2 de fevereiro de 2015

O calo que aperta dentro do sapato de cada um de nós


Cada um de nós tem uma pedra no sapato. Cada um de nós tem aquele famoso ditado "cada um sabe onde o seu calo aperta" dentro de nós. Cada um de nós tem sempre aquele assunto tabu, um fato não superado, algo que incomoda, fere, machuca. Algo que por mais que tentemos deixar de lado e fingir que não nos afeta, até na nossa indiferença se faz mais presente.

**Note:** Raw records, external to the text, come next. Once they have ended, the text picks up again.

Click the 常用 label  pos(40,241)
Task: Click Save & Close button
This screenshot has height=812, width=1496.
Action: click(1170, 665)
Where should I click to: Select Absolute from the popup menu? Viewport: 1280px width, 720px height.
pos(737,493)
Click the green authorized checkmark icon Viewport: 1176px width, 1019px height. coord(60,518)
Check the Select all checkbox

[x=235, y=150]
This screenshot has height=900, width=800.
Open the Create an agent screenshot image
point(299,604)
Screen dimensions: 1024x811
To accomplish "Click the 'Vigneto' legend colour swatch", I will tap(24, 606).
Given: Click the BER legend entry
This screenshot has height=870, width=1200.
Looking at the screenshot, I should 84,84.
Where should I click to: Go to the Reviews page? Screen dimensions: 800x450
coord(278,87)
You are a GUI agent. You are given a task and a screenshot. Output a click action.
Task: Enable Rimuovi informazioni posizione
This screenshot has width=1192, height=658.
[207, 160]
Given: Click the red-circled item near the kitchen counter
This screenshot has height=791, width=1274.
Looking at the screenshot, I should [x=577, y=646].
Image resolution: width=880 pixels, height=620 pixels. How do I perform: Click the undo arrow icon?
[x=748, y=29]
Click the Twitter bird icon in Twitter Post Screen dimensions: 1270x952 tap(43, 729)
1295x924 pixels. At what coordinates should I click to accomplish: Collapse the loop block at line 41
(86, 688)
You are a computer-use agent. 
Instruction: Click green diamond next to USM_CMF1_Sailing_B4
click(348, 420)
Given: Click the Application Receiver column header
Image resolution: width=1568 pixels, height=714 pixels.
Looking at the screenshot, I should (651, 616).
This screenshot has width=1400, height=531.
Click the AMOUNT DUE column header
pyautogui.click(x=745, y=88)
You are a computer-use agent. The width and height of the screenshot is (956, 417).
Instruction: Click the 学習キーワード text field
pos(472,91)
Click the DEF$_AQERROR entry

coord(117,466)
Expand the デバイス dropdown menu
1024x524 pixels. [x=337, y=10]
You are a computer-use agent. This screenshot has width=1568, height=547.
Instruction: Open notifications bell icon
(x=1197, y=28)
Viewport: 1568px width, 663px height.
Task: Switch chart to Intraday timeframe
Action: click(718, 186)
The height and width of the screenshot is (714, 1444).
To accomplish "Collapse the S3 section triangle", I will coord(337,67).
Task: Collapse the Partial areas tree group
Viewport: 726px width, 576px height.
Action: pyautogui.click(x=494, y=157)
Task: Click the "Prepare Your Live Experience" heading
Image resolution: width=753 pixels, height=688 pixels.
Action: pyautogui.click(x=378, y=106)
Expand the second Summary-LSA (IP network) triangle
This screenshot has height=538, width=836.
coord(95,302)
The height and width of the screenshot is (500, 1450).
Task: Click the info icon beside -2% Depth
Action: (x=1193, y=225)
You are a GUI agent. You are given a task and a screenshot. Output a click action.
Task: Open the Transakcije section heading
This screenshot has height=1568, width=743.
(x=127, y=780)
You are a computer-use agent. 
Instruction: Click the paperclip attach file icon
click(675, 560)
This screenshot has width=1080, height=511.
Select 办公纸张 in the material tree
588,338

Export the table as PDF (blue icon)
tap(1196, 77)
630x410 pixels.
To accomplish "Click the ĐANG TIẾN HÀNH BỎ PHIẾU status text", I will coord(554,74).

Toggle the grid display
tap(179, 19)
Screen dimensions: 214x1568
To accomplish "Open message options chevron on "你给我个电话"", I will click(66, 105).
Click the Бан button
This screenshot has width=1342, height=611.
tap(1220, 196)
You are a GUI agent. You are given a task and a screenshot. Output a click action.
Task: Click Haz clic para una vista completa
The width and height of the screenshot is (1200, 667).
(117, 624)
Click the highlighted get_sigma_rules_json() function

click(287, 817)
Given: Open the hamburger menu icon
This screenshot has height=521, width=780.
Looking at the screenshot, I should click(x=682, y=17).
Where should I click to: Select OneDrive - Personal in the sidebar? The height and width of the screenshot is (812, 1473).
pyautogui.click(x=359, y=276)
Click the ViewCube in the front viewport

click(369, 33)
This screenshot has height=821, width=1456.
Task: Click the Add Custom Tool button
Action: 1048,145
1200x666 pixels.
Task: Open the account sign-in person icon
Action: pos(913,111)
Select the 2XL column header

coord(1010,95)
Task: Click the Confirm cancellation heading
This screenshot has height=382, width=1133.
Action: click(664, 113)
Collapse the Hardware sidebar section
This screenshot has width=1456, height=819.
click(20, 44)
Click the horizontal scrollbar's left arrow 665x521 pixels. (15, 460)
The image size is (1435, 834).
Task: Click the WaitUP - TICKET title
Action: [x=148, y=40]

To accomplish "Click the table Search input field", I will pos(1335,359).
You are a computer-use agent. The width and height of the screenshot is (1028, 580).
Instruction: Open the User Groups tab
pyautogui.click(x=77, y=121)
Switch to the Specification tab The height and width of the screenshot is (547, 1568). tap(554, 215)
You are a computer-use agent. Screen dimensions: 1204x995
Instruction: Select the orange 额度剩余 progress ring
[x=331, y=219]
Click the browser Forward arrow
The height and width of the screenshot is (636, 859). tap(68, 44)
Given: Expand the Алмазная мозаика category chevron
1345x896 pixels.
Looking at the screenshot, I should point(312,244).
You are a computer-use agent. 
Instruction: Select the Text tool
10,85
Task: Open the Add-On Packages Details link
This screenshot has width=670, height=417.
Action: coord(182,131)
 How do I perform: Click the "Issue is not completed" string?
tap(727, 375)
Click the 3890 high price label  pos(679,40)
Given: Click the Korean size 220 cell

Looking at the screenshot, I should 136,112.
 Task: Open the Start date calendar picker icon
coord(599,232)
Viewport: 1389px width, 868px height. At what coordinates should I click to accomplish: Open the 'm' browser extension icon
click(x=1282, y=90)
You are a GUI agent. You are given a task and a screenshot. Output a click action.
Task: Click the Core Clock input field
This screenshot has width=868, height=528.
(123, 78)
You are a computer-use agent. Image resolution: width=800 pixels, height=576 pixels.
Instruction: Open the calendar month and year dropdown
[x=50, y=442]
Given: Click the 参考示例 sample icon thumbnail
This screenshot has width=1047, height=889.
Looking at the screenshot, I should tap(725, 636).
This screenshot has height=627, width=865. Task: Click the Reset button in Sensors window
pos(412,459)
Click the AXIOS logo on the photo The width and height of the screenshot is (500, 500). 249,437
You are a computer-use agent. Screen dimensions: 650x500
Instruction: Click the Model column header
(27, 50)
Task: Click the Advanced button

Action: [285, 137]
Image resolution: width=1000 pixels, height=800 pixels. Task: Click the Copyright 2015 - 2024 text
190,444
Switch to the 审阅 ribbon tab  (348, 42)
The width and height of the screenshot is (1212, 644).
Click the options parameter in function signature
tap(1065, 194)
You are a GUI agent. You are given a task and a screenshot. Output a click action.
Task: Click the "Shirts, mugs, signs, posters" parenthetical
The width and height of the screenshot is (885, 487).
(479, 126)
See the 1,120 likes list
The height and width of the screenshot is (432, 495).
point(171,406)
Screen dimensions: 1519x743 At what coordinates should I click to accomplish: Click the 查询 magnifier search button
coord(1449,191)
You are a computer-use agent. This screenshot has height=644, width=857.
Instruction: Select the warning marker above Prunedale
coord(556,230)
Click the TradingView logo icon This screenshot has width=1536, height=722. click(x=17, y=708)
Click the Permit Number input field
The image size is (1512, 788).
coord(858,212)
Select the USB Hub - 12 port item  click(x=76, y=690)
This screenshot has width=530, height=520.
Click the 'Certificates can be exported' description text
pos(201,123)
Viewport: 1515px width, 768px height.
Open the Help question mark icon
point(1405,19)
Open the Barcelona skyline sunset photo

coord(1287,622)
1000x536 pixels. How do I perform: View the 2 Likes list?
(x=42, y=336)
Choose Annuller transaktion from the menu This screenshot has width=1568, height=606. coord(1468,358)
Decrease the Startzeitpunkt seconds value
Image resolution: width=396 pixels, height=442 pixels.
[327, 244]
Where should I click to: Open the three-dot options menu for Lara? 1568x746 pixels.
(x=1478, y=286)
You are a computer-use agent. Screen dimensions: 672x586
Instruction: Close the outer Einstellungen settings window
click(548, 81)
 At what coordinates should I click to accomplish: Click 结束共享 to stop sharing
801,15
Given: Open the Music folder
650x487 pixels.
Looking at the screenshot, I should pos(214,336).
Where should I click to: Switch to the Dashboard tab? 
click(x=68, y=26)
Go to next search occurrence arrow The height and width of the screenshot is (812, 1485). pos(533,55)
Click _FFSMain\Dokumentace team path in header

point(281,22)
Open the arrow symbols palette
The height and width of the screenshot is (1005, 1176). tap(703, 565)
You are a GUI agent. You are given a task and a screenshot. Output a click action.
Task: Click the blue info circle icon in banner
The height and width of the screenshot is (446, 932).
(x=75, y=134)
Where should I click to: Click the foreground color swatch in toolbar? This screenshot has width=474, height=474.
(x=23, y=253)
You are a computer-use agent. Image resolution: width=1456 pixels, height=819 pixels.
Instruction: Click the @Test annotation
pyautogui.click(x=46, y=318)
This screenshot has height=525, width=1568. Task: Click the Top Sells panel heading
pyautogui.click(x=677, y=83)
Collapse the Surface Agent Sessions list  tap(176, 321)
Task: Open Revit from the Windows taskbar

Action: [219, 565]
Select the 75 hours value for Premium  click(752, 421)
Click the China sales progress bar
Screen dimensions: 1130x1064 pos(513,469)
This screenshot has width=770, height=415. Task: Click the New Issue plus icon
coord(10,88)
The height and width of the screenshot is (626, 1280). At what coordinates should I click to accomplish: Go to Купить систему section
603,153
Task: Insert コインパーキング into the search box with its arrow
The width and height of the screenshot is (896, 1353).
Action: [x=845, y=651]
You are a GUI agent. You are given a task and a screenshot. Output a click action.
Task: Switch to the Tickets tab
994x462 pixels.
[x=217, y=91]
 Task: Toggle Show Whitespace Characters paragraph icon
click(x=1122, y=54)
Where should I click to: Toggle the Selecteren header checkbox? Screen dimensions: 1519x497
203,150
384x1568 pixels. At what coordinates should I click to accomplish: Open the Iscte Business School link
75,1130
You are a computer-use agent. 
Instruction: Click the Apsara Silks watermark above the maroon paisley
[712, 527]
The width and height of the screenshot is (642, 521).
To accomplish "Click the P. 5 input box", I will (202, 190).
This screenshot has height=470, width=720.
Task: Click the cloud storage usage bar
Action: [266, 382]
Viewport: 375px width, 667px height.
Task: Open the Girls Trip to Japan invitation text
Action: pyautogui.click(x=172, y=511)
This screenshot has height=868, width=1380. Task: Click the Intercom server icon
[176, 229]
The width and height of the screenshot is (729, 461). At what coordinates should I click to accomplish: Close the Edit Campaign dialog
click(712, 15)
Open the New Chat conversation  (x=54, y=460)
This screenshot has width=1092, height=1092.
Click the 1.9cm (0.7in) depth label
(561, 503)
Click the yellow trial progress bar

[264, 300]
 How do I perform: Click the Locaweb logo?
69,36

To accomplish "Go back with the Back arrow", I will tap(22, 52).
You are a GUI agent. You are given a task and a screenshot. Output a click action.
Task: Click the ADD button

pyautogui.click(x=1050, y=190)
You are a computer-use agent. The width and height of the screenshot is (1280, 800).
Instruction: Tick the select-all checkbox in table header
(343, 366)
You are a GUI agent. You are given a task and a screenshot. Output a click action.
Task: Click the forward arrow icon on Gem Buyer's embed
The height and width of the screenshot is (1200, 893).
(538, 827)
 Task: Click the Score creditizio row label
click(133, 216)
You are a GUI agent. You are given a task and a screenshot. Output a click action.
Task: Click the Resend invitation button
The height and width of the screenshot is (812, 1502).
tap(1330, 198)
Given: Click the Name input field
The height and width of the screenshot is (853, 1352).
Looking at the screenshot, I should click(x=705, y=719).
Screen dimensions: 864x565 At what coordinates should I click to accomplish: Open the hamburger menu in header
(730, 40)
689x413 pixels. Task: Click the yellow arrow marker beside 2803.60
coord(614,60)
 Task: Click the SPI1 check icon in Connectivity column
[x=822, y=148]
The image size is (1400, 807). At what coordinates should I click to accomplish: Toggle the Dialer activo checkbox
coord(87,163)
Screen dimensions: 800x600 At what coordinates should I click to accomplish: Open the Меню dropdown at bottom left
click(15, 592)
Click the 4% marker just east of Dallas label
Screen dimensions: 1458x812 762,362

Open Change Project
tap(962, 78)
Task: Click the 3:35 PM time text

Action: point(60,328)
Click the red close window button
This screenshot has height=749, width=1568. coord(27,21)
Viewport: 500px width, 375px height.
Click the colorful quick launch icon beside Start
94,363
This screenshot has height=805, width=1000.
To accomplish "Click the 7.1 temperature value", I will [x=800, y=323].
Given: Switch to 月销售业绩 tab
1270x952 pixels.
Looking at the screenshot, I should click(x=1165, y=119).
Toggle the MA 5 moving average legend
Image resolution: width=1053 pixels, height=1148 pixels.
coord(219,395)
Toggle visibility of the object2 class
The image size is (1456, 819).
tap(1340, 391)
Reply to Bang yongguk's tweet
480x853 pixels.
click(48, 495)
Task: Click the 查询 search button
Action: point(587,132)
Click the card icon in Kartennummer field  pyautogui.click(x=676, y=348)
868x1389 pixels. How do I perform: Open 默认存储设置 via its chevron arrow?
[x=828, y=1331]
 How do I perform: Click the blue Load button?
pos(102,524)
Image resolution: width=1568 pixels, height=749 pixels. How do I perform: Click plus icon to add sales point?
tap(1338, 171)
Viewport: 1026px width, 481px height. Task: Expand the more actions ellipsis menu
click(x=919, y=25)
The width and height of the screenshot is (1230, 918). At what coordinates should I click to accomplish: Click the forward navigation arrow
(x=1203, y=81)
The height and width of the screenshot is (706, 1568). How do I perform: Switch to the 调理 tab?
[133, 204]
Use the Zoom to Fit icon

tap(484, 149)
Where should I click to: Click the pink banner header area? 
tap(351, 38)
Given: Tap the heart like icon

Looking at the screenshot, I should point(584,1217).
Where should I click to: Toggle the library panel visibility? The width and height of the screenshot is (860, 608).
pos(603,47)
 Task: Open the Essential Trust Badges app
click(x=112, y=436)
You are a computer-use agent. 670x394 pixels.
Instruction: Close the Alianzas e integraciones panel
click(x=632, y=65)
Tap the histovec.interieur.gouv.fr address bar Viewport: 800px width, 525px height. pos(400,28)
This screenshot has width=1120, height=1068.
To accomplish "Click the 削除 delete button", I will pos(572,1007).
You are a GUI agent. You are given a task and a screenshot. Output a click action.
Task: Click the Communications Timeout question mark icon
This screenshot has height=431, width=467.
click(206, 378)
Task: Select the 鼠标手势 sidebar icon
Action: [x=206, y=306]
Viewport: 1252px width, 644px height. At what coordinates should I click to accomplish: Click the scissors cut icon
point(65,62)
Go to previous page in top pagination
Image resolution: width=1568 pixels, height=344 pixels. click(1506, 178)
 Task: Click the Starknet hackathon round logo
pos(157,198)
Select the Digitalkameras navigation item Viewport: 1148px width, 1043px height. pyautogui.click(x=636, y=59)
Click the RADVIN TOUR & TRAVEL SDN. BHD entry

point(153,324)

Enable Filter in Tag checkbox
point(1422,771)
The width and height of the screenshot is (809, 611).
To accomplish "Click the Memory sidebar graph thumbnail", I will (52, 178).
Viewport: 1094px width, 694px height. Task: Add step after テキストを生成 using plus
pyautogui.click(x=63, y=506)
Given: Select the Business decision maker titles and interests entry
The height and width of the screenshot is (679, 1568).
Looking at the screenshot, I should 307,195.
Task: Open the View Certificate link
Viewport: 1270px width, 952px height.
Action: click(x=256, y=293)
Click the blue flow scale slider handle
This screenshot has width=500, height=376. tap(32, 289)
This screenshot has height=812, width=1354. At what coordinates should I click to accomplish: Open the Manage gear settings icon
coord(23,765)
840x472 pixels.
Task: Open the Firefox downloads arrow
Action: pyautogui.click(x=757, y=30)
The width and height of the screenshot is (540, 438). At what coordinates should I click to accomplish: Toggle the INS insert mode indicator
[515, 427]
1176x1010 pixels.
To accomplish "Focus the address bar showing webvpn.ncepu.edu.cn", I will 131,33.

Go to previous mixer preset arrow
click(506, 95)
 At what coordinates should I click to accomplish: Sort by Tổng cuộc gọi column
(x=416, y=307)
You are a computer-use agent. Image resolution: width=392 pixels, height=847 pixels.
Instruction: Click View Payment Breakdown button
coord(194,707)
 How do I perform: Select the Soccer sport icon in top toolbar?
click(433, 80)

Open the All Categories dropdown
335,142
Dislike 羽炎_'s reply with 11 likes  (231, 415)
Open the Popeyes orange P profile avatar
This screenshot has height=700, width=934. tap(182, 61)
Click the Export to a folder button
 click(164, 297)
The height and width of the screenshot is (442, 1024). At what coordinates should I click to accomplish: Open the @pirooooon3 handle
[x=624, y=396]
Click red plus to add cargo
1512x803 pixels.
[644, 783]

Desde os meus 10 anos de idade, essa pedra, esse calo, esse incômodo tem nome, sobrenome e endereço. E infelizmente um alto grau de parentesco comigo: meu pai. Aquele típico pai que se separa da esposa e abandona a ela, o lar e consequentemente os filhos. Literalmente, por 22 anos ele ligou o foda-se pra mim, pra minha vida, pras minhas coisas e sem peso na consciência e dó no coração seguiu sem olhar pra trás. Eu, ainda nova e mesmo depois com o passar dos anos e da idade, ainda procurava respostas, justificativas e motivos, alguma razão ou qualquer coisa que explicasse esse comportamento. Mas não achei nada. E na falta de algo concreto a gente cria. E eu criei: a culpada era eu. Por que? Sei lá! Só sei que era eu e ponto! Esse sentimento de rejeição tirado sei lá de onde me perseguiu por anos e me corroeu por dentro por muito tempo. Afetou outras áreas da minha vida que eu nem sabia que tinha que atribuir a isso. Era aquela pessoa risonha, feliz e de bem com a vida, mas... e deixava no escuro, oculto esse assunto que eu não sabia como lidar.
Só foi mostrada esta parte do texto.